• The task
Retype all of the data exactly as given.

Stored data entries
■ ■ ■ ■
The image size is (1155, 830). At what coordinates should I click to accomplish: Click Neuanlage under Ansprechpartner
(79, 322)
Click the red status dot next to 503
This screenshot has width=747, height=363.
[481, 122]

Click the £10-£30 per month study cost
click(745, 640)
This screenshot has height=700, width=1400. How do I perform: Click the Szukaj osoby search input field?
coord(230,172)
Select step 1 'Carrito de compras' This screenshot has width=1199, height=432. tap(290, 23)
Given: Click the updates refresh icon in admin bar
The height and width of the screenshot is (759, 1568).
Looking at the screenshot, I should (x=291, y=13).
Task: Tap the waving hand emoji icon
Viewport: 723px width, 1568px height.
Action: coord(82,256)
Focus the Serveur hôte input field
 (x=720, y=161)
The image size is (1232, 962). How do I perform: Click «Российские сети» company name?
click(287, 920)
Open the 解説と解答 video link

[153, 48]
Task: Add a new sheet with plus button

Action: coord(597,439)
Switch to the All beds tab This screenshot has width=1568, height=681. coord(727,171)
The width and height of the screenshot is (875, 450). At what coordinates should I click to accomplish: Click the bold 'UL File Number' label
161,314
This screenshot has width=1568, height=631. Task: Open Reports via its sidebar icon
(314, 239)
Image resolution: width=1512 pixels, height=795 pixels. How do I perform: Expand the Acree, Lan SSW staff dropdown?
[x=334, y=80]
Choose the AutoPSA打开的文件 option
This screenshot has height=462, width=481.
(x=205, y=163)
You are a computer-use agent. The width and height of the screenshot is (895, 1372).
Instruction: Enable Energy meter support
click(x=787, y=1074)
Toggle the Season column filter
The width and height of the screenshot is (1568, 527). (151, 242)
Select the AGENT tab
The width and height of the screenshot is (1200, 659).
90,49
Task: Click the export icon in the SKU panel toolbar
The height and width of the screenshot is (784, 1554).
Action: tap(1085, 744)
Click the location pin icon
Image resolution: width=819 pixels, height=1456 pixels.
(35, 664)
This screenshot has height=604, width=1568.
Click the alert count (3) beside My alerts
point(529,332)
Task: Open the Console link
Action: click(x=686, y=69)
■ ■ ■ ■
• Result below
The image size is (1155, 830). At what coordinates should I click to accomplish: Click Neuanlage under Ansprechpartner
(79, 322)
Click the red status dot next to 503
This screenshot has width=747, height=363.
[481, 122]

Click the £10-£30 per month study cost
click(745, 640)
This screenshot has height=700, width=1400. How do I perform: Click the Szukaj osoby search input field?
coord(230,172)
Select step 1 'Carrito de compras' This screenshot has width=1199, height=432. tap(290, 23)
Given: Click the updates refresh icon in admin bar
The height and width of the screenshot is (759, 1568).
Looking at the screenshot, I should (x=291, y=13).
Task: Tap the waving hand emoji icon
Viewport: 723px width, 1568px height.
Action: coord(82,256)
Focus the Serveur hôte input field
 (x=720, y=161)
The image size is (1232, 962). How do I perform: Click «Российские сети» company name?
click(287, 920)
Open the 解説と解答 video link

[153, 48]
Task: Add a new sheet with plus button

Action: coord(597,439)
Switch to the All beds tab This screenshot has width=1568, height=681. coord(727,171)
The width and height of the screenshot is (875, 450). At what coordinates should I click to accomplish: Click the bold 'UL File Number' label
161,314
This screenshot has width=1568, height=631. Task: Open Reports via its sidebar icon
(314, 239)
Image resolution: width=1512 pixels, height=795 pixels. How do I perform: Expand the Acree, Lan SSW staff dropdown?
[x=334, y=80]
Choose the AutoPSA打开的文件 option
This screenshot has height=462, width=481.
(x=205, y=163)
You are a computer-use agent. The width and height of the screenshot is (895, 1372).
Instruction: Enable Energy meter support
click(x=787, y=1074)
Toggle the Season column filter
The width and height of the screenshot is (1568, 527). (151, 242)
Select the AGENT tab
The width and height of the screenshot is (1200, 659).
90,49
Task: Click the export icon in the SKU panel toolbar
The height and width of the screenshot is (784, 1554).
Action: tap(1085, 744)
Click the location pin icon
Image resolution: width=819 pixels, height=1456 pixels.
(35, 664)
This screenshot has height=604, width=1568.
Click the alert count (3) beside My alerts
point(529,332)
Task: Open the Console link
Action: click(x=686, y=69)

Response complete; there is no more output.